The advantage for computers of thinking in binary code is that their language consists of identical electrical pulses. At any point in a circuit, either there is a pulse, or there is not. On or off. 1 or 0. While a message written out in binary code might look extraordinarily cumbersome, it is in fact much quicker for a computer to work with instructions in this form than to incorporate some more complicated method of representing all the numbers and letters that human brains cope with quite happily.

In ENIAC, Eckert and Mauchly represented numbers in their conventional decimal notation. They used ten valves to represent a single digit: the fifth valve in a row of ten indicated the number five, and so on. Using binary code, just five valves would have been enough to represent all the numbers up to 31. To be fair to the Moore School designers, the theory of information processing based on binary digits, or ‘bits’ for short, was still being developed by Claude Shannon at Bell Labs when they began work on ENIAC. It has since been fundamental to the design of all modern computers.

Another major shortcoming of ENIAC was that it could not store programs. Mauchly had not taken the logical step that as programs consisted of information that could be represented digitally, they could be treated in the same way as data and stored in the computer itself. Each time ENIAC’s engineers wanted to run a new calculation they had to set up the program afresh by plugging wires into sockets, a process that could take a whole day.

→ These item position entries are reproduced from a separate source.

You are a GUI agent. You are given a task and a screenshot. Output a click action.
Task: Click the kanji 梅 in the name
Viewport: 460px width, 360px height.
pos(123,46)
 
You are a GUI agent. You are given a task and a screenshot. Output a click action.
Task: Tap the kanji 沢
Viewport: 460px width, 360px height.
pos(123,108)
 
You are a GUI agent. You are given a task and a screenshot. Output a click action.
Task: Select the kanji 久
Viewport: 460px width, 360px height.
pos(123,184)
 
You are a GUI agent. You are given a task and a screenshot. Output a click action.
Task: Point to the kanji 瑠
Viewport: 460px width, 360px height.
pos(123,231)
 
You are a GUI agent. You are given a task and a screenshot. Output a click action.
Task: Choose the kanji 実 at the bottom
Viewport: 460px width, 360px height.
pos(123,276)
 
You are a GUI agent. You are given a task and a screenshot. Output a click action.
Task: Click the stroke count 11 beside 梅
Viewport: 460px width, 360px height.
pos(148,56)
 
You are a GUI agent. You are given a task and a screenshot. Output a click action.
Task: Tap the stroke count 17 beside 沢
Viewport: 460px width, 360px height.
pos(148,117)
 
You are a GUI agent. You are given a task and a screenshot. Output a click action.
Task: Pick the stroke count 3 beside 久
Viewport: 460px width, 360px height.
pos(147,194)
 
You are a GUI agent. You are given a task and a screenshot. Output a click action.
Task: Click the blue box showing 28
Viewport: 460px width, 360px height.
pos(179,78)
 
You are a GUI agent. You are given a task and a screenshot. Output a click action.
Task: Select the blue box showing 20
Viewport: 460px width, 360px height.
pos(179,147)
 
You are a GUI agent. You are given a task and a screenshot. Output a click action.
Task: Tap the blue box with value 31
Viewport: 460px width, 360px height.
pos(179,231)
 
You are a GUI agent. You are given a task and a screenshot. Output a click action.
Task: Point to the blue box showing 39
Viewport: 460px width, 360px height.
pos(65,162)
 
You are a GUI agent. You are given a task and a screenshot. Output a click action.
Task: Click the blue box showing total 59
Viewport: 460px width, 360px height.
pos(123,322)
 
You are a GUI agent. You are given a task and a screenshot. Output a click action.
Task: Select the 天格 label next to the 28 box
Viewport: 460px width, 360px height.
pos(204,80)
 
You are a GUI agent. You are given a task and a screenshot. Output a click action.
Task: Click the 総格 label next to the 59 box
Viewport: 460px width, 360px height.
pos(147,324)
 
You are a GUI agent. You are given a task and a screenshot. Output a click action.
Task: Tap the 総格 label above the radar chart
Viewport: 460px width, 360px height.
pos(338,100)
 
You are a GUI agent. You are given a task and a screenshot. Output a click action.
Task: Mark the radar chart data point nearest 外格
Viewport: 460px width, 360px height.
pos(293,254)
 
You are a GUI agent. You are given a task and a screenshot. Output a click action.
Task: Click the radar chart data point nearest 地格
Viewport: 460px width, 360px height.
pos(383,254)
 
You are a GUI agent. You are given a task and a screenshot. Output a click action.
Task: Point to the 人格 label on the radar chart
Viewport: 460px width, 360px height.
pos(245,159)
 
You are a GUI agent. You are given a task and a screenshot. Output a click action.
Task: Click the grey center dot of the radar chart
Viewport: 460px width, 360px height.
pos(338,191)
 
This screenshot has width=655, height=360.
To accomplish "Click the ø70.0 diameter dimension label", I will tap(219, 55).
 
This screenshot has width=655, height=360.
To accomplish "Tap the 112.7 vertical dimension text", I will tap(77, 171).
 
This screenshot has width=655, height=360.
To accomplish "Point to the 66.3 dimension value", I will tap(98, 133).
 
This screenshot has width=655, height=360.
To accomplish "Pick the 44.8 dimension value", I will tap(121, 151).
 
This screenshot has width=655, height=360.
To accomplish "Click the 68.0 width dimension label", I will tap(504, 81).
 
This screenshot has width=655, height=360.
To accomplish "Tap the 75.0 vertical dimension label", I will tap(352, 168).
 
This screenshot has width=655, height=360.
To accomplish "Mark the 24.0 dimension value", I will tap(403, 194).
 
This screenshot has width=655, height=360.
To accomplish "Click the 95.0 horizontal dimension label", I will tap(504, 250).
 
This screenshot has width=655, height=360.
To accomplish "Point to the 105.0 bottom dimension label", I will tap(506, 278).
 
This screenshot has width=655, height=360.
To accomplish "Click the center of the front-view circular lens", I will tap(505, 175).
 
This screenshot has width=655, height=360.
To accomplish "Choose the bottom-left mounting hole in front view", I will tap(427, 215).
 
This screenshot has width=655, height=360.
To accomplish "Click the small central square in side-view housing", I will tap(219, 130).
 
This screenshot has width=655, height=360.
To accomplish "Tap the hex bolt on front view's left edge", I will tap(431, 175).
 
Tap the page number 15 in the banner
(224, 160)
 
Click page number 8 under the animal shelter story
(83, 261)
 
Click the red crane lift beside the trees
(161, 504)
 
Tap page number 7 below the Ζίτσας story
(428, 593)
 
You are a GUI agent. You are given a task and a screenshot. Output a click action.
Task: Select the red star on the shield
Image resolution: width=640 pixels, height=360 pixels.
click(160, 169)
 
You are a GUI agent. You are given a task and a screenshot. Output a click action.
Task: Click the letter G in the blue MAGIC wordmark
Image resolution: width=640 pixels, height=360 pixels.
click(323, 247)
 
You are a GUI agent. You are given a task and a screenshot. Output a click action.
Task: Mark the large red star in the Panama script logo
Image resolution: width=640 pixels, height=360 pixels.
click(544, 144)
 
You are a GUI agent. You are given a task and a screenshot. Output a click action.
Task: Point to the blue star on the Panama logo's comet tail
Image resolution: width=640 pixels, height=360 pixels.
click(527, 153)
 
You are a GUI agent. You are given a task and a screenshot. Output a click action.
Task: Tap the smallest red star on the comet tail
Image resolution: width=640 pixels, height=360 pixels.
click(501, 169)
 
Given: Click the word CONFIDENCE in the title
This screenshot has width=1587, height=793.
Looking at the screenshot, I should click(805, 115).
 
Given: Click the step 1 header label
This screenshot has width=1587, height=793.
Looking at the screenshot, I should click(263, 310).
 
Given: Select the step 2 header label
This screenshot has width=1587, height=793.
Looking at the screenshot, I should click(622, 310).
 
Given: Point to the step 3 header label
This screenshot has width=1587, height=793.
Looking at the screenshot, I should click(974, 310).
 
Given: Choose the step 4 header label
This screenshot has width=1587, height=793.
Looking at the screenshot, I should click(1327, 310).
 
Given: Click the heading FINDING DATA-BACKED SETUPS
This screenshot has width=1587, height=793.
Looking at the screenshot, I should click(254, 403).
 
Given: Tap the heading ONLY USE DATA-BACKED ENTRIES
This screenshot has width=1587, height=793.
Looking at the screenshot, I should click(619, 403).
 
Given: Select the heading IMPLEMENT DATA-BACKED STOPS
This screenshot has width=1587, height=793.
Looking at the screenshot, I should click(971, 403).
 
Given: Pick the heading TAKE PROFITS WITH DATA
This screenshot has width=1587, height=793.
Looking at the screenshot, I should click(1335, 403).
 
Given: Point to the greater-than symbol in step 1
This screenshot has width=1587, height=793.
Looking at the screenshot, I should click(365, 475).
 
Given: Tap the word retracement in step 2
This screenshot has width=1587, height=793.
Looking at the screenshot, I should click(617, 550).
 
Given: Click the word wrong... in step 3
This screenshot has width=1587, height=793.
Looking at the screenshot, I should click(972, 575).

The machine’s own builders realised that by the time they had it working, it was already obsolete. It deserves credit, however, for being the first to demonstrate publicly the power of electronic computing. It did work for the purpose for which it had been designed, and the army went on using it until 1955. Meanwhile, the publicity it attracted stimulated others to develop new avenues in the history of computing that would lead directly to the computers of today.

Among those who watched the building of ENIAC with interest was the Hungarian émigré mathematician John von Neumann. Von Neumann was by then an international star of mathematics, having established the mathematical foundations of quantum theory as well as developing the principles of game theory, which were to have a huge impact in economics, international relations, population biology and many other areas of modern experience. He was a founder member of the Institute for Advanced Study in Princeton, and had become an adviser to the army in 1940 when he joined the scientific advisory committee of its Ballistics Research Laboratory. Since 1943 he had also been attached to the Los Alamos atomic bomb project. At that time he was trying to model the explosion of the bomb mathematically and to predict the ensuing fireball, but had not been able to find any machine capable of crunching the numbers fast enough.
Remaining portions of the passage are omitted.